Two days passed this way, and the people of the muhalla gradually began to feel sorry for what they had done. After all, no one had the slightest need for any of these things. They had disappeared years ago, and though there had been weeping and wailing over them at the time, they had long since been forgotten. It was just that they themselves were no millionaires, and sometimes on such occasions a mere straw weighs down upon you like a great beam. But the loss of these things had not killed them. Shabban’s quilted jacket had long since lost any ability to grapple with the cold, and he couldn’t stop himself growing up while he waited for it to be found. Hasina had long felt she was past the age for wearing a bodice. Of what use to Munni were her doll’s baggy trousers? She had long passed the stage of playing with dolls and graduated to toy cooking pots. And none of the people of the muhalla were out for Granny’s blood.

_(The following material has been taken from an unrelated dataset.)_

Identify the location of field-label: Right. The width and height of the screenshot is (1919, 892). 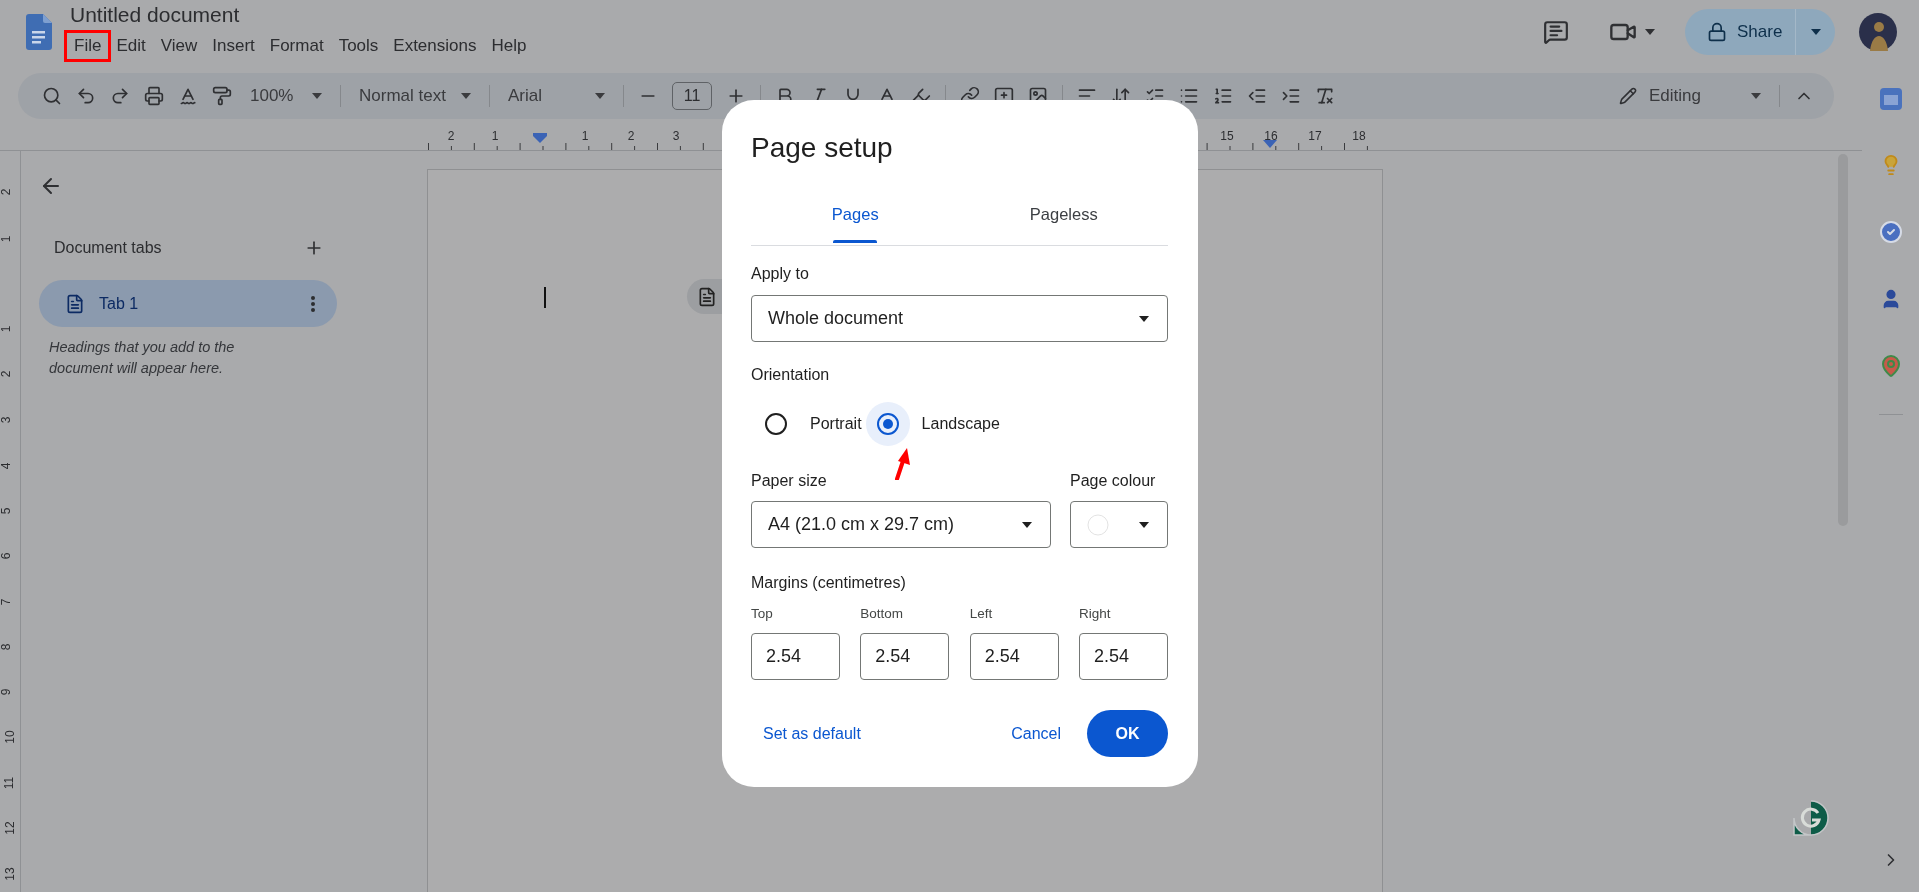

In the old days there lived a giant. This giant’s life was in a big black bee. Across the seven seas in a cave there was a big chest, and in it another chest, and inside that was a little box, in which there was a big black bee. A brave prince came and first he tore off the bee’s legs and, by the power of the spell, one of the giant’s legs broke. Then the prince broke another leg, and the giant’s other leg broke. And then he crushed the bee, and the giant died.

Granny’s life was in the pillow, and the monkey had torn the enchanted pillow with his teeth, and so thrust a red-hot iron bar into Granny’s heart.

There was no sorrow in the world, no humiliation, no disgrace, which fate had not brought to Granny. When her husband died and her bangles were broken, Granny had thought she had not many more days to live; when Bismillah was wrapped in her shroud, she felt certain that this was the last straw on the camel’s back. And when Tiny brought disgrace upon her and ran away, Granny had thought that this was the death-blow.

From the day of her birth onwards, every conceivable illness had assailed her. Small pox had left its marks upon her face. Every year at some festival she would contract severe diarrhea.

Her fingers were worn to the bone by years of cleaning up other people’s filth, and she had scoured pots and pans until her hands were all pitted and marked. Some time every year she would fall down the stairs in the dark, take to bed for a day or two and then start dragging herself about again. In her last birth Granny surely must have been a dog-tick; that’s why she was so hard to kill. It seemed as though death always gave her a wide berth. She’d wander about with her clothes hanging in tatters, but she would never accept the clothes of anyone who had died, nor even let them come into contact with her. The dead person might have hidden death in the seams to jump out and grab the delicately nurtured Granny. Who could have imagined that in the end it would be the monkeys who would settle her account? Early in the morning, when the water carrier came with his water skin, he saw that Granny was sitting on her haunches on the steps. Her mouth was open and flies were crawling in the corners of her half closed eyes.

People had often seen Granny asleep just like this, and had feared she was dead. But Granny had always started up, cleared her throat and spat out the phlegm, and poured out a shower of abuse on the person who had disturbed her. But that day Granny remained sitting on her haunches on the stairs. Fixed in death, she showered continuous abuse upon the world. Through her whole life she had never known a moment’s ease and wherever she had laid herself down there had been thorns. Granny was shrouded just as she was, squatting on her haunches. Her body had set fast, and no amount of pulling and tugging could straighten it.